Le Manuscrit de Voynich
Un Alphabet Inconnu

Un jour de 1912, Wilfrid Voynich, riche bibliophile et antiquaire américain, se rend dans l'ancien couvent des Jésuites de la Villa Mondragone à Frascati, près de Rome. Ce sera pour lui un jour inoubliable. Le père Strickland qui l'accueille lui montre un petit livre de 22 centimètres sur 16, qui se trouve dans la bibliothèque du couvent après être passé par les mains de plusieurs propriétaires. Il compte 102 feuillets, soit 204 pages d'illustrations et de textes rédigés en une langue inconnue. Il manque toutefois 24 pages arrachées et égarées dans le passé.
Quel est donc le contenu de ce manuscrit mystérieux ? La seule chose dont nous soyons sûrs, c'est qu'il compte 250 000 caractères pour 4 000 mots parfaitement indéchiffrables. L'ouvrage comporte un grand nombre d'illustrations presque aussi mystérieuses que les textes. Le manuscrit est désormais connu sous le nom de son dernier propriétaire, Wilfrid Voynich, justement. Pour le reste, le mystère est total : nous en ignorons l'auteur, l'époque et la finalité. Le champ s'ouvre donc à toutes sortes d'hypothèses.
Un défi pour les spécialistes
Le manuscrit de Voynich est un livre mystérieux, vraisemblablement vieux de plusieurs siècles. Pour décrypter son code – en admettant qu'il y en ait un – on est allés jusqu'à utiliser les plus puissants ordinateurs des services secrets américains. Malheureusement, cela s'est traduit par des années de travail inutile qui n'ont abouti à aucune certitude. Les équipes de spécialistes qui se sont penchées sur l'énigme ont connu le même sort. Le manuscrit de Voynich semble garder jalousement son secret. En effet, aucune des solutions proposées n'est applicable à la totalité du texte. La première partie a été dénommée Botanique et contient 113 dessins de plantes non encore identifiées.

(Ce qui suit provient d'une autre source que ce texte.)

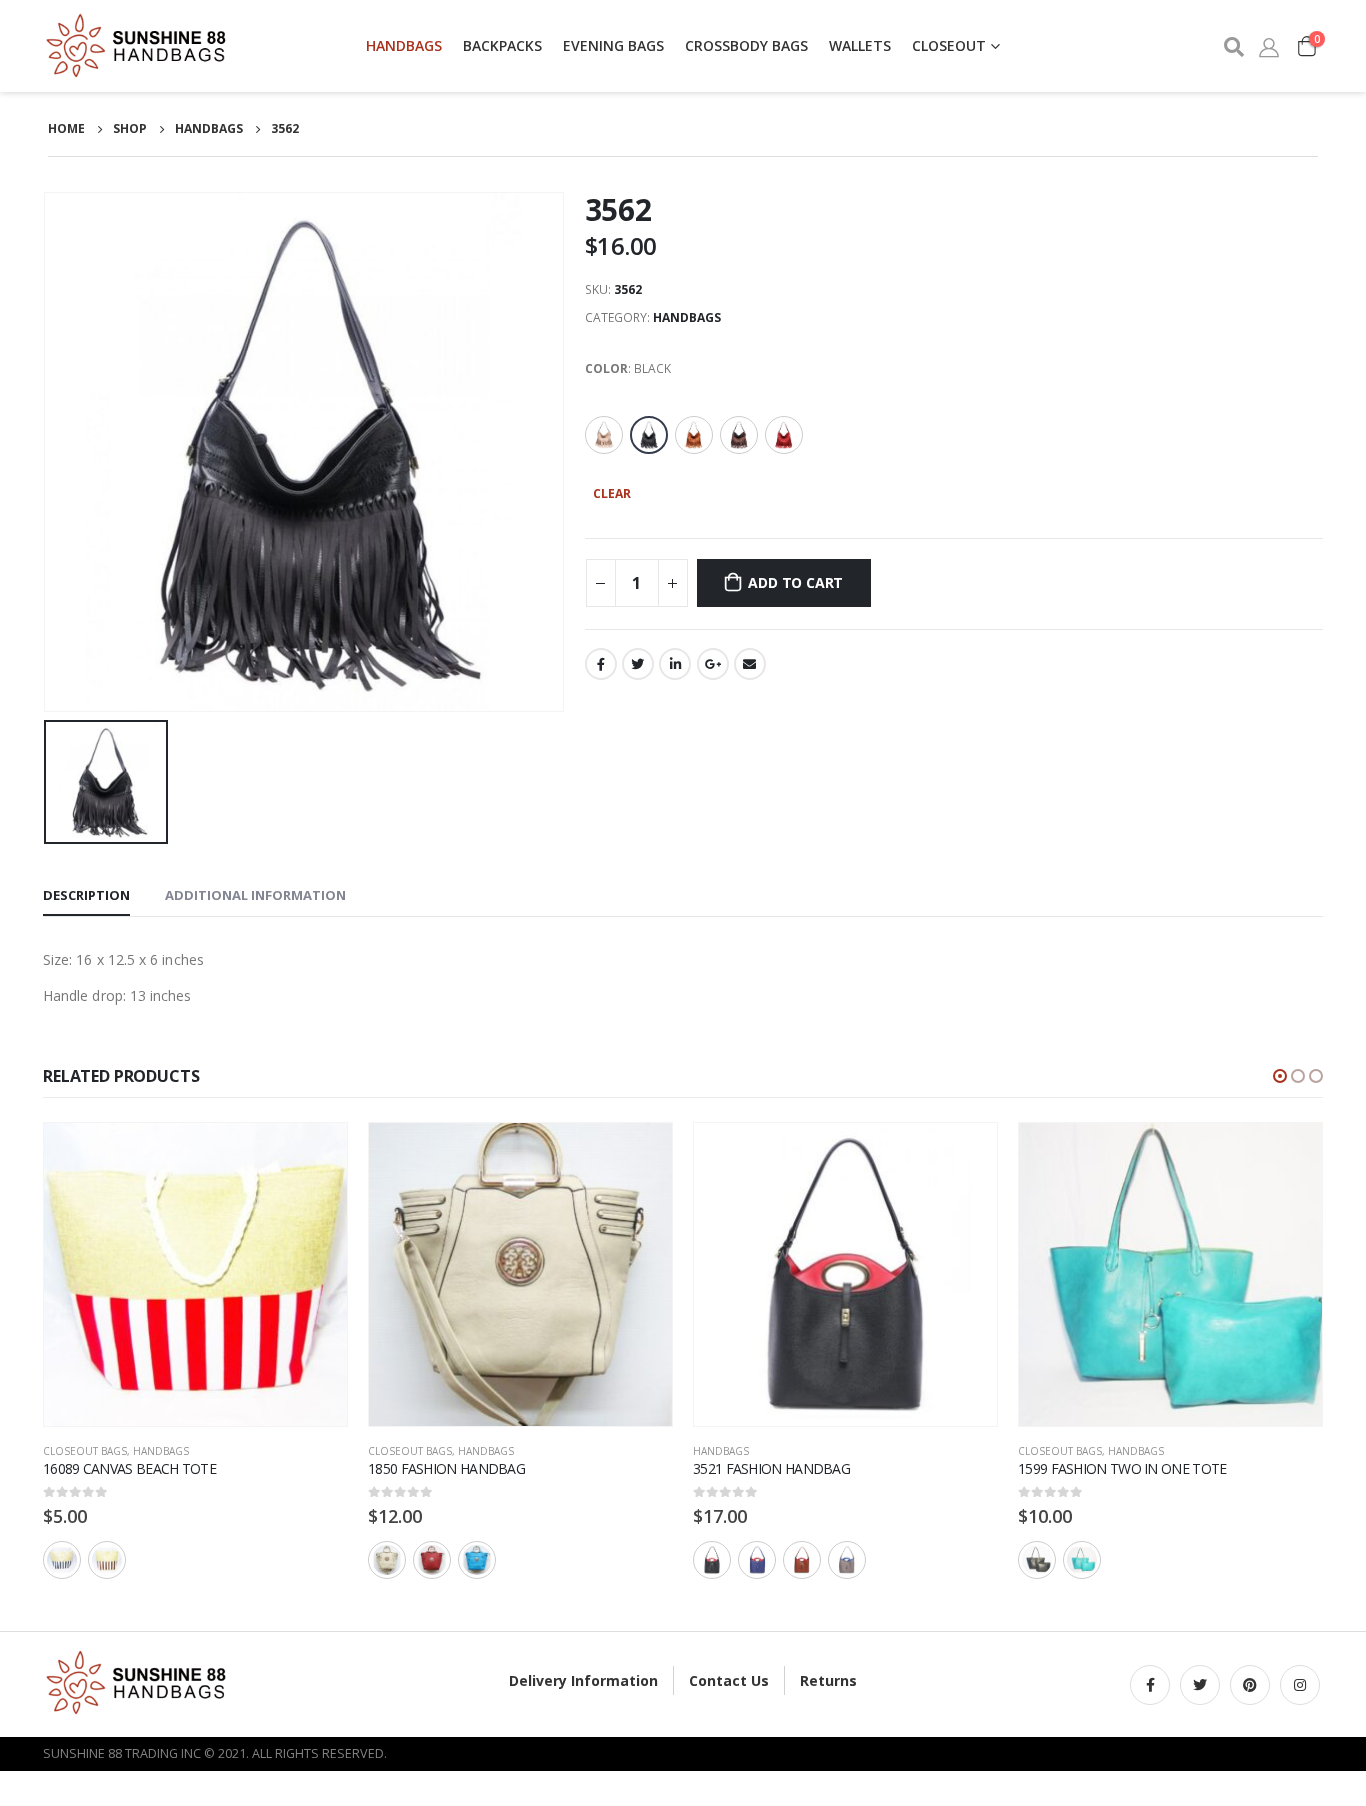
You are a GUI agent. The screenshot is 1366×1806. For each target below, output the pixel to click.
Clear (612, 493)
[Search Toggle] (1233, 46)
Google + (713, 664)
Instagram (1300, 1685)
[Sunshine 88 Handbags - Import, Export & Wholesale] (138, 46)
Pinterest (1250, 1685)
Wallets (860, 45)
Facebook (601, 664)
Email (750, 664)
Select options (314, 1156)
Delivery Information (583, 1680)
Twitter (638, 664)
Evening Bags (613, 45)
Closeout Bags (85, 1451)
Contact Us (729, 1680)
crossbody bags (746, 45)
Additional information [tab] (255, 895)
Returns (828, 1680)
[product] (195, 1274)
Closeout (949, 45)
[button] (1280, 1076)
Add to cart (795, 582)
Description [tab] (86, 895)
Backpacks (502, 45)
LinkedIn (675, 664)
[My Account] (1269, 46)
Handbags (404, 45)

La deuxième, dite Astronomique, présente 25 diagrammes qui ressemblent à un thème astral, où l'on croit reconnaître le Soleil, la Lune et plusieurs constellations de notre galaxie. La troisième partie, que l'on appelle Biologique, ne reproduit pas moins de 227 images de femmes nues, dont certaines enceintes et plongées dans des baignoires reliées à d'étranges tuyaux. La quatrième partie, enfin, dite Pharmacologique, montre des centaines de racines, des petites plantes et divers récipients d'épices. Il existe aussi une dernière section qui s'apparente à une sorte d'index et ne contient que du texte.

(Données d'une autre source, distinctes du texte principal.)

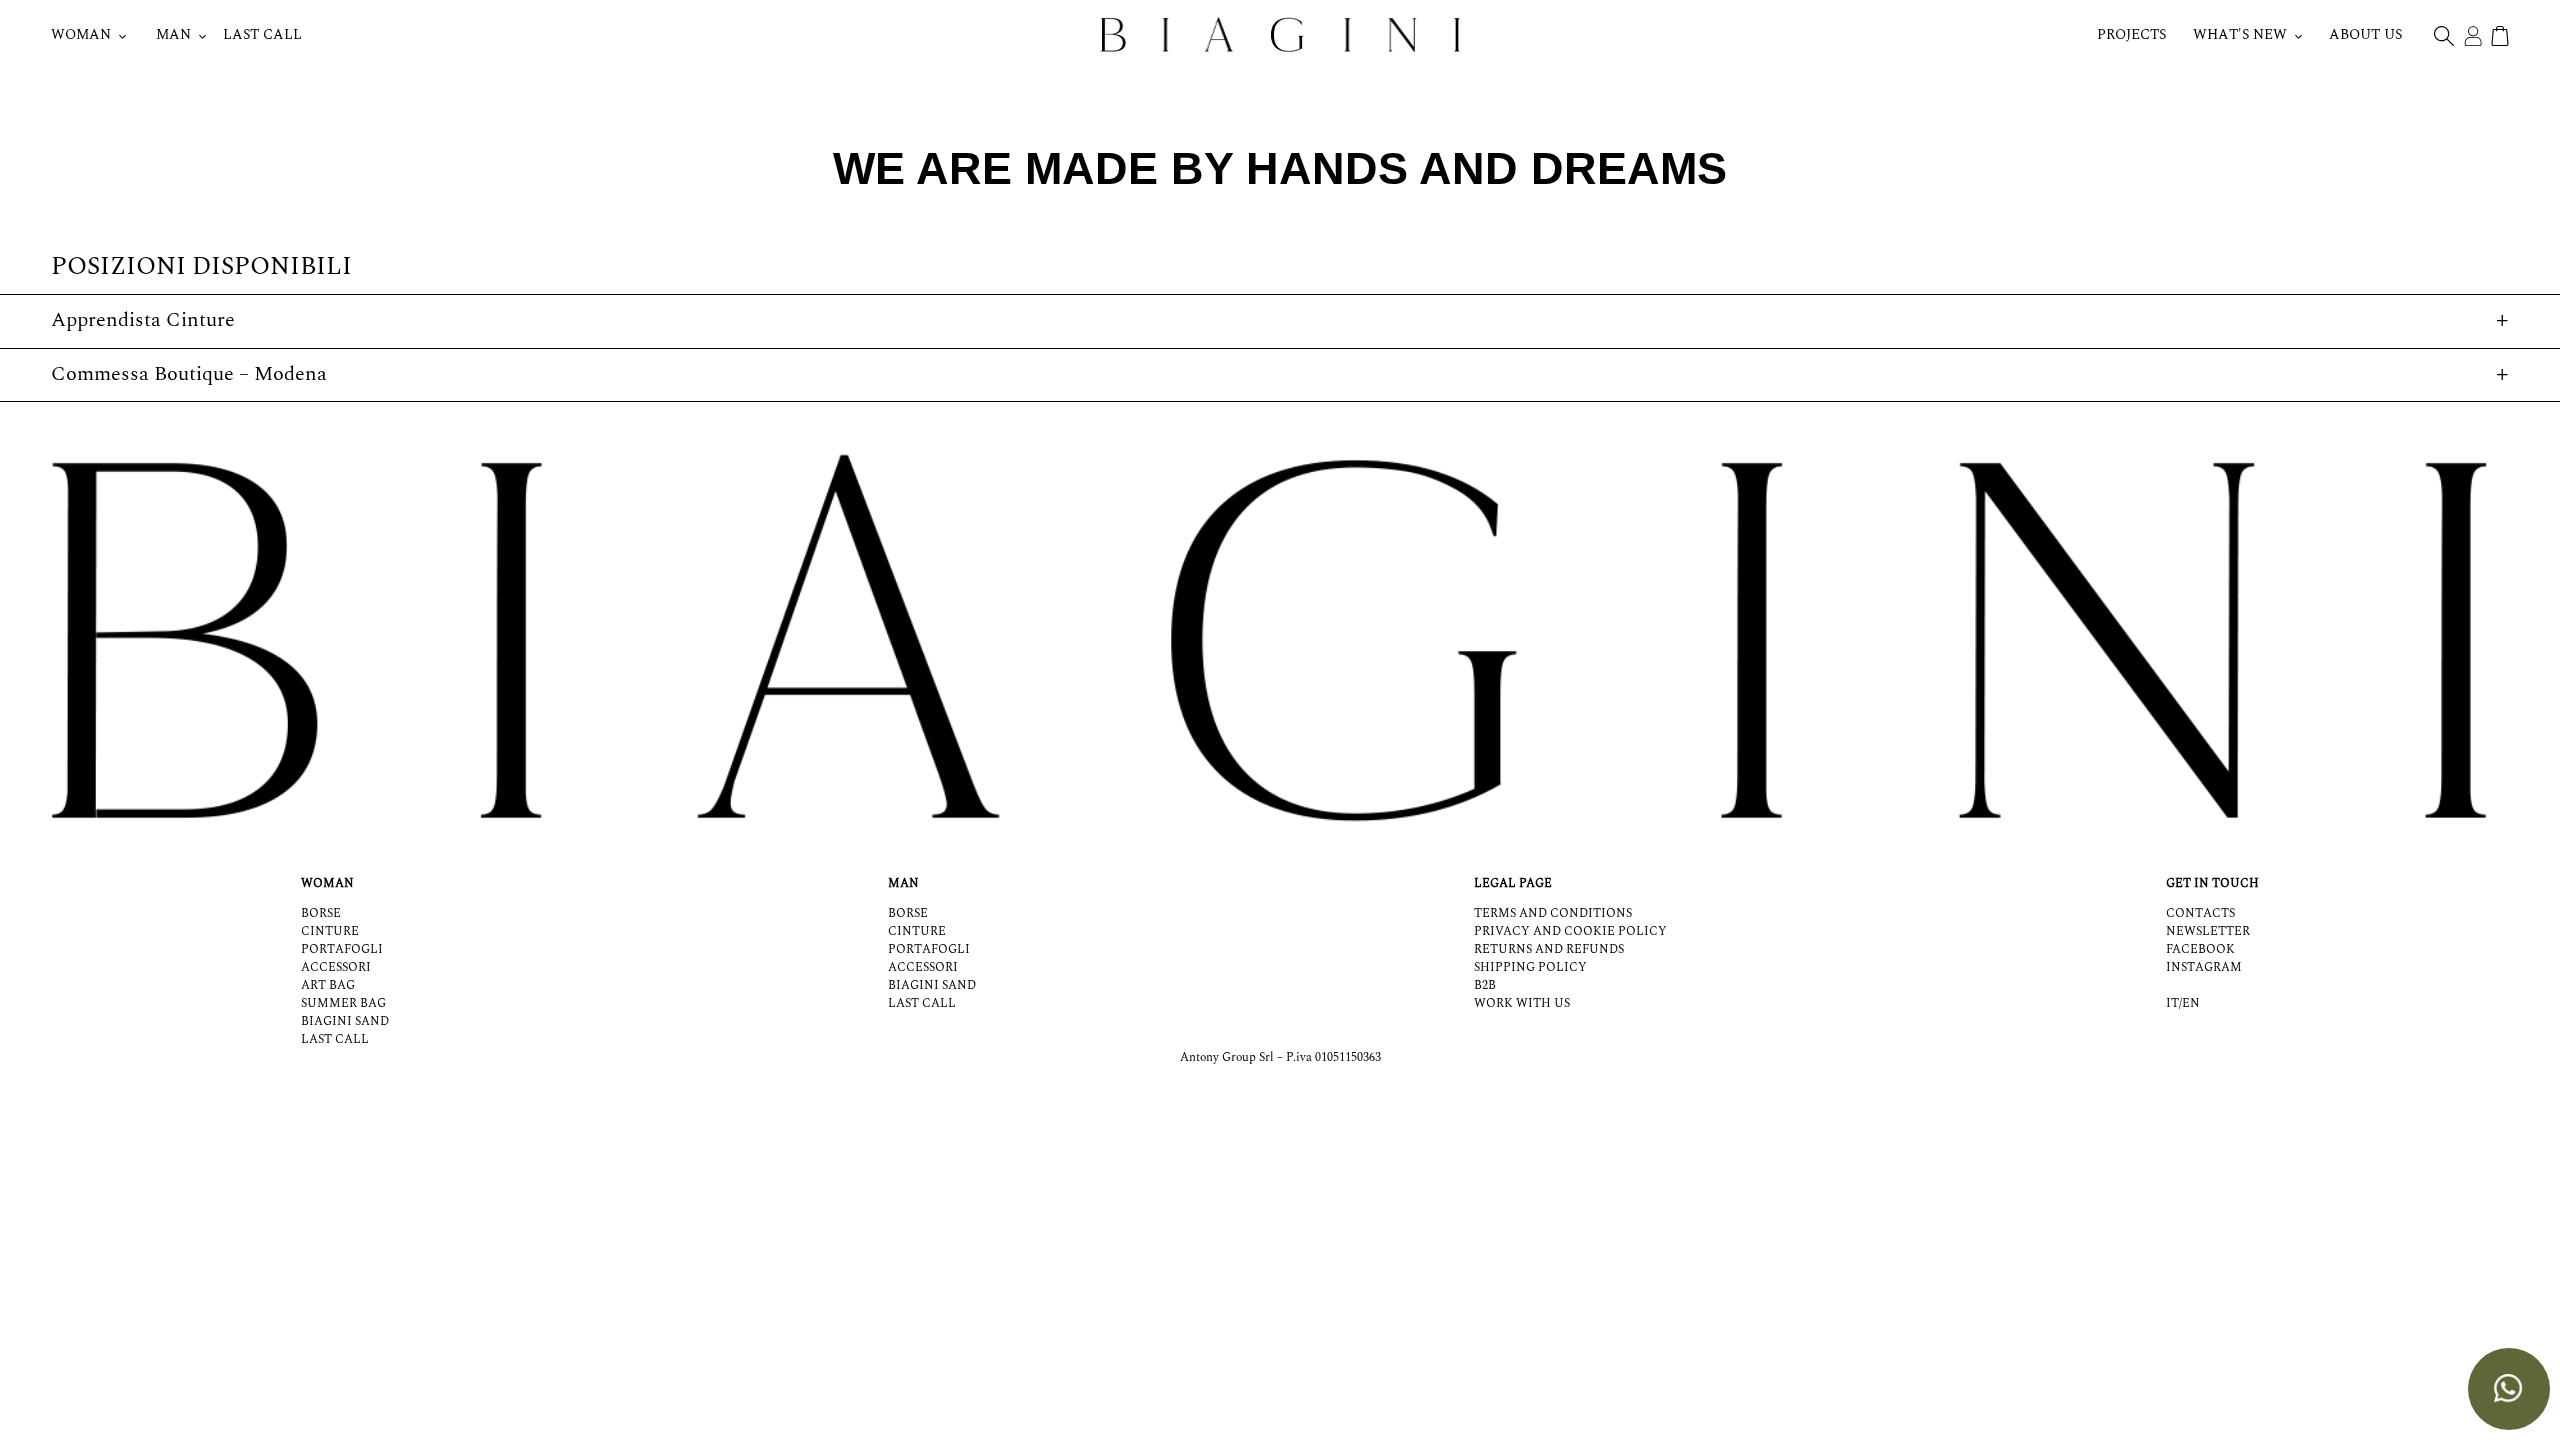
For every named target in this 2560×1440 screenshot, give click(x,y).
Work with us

Qui a écrit le manuscrit de Voynich et que contient-il ?
L'auteur présumé du manuscrit de Voynich – ou, en tout cas, celui que l'on cite le plus souvent comme tel – est Roger Bacon, philosophe et “magicien” du XIIIe siècle. C'est au philosophe William Newbold que l'on doit tout d'abord cette affirmation : en 1921, il assure également que le contenu du manuscrit de Voynich révèle de surprenantes découvertes en matière d'astronomie et de biologie. Vingt ans plus tard, l'avocat Joseph Feely arrive aux mêmes conclusions.
Cependant, ni une ni l'autre des deux traductions du manuscrit de Voynich ne convainc les spécialistes, de telle sorte que les tentatives d'interprétation se succèdent. En 1987, le médecin américain Lev Levitov soutient que le manuscrit de Voynich est la dernière copie qui subsiste du manuel du suicide rituel des cathares, exterminés en France au XIIIe siècle.
Toutefois, une autre hypothèse fascine les experts. Il y est question de la Clé de Salomon, un texte magique particulièrement puissant dont le manuscrit de Voynich pourrait être la retranscription chiffrée, réalisée par Bacon pour sauver le précieux document de la furie de l'Inquisition et le transmettre aux générations futures. D'autres chercheurs encore vont jusqu'à affirmer que plus que d'un code, il s'agirait d'une véritable langue inconnue, peut-être d'origine extraterrestre. Enfin, le scientifique Gordon Rugg affirme, lui, qu'il s'agirait d'une simple supercherie historique. Il semble en effet qu'en 1586, l'empereur Rodolphe II de Bohème ait acheté le manuscrit de Voynich à un prix exorbitant, le croyant de Bacon. Or, en ces années, deux Anglais à la réputation équivoque vivaient à Prague, l'aventurier Edward Kelley et le magicien et astrologue John Dee. Et selon Rugg, ils pourraient tout à fait avoir créé le manuscrit de Voynich de toutes pièces.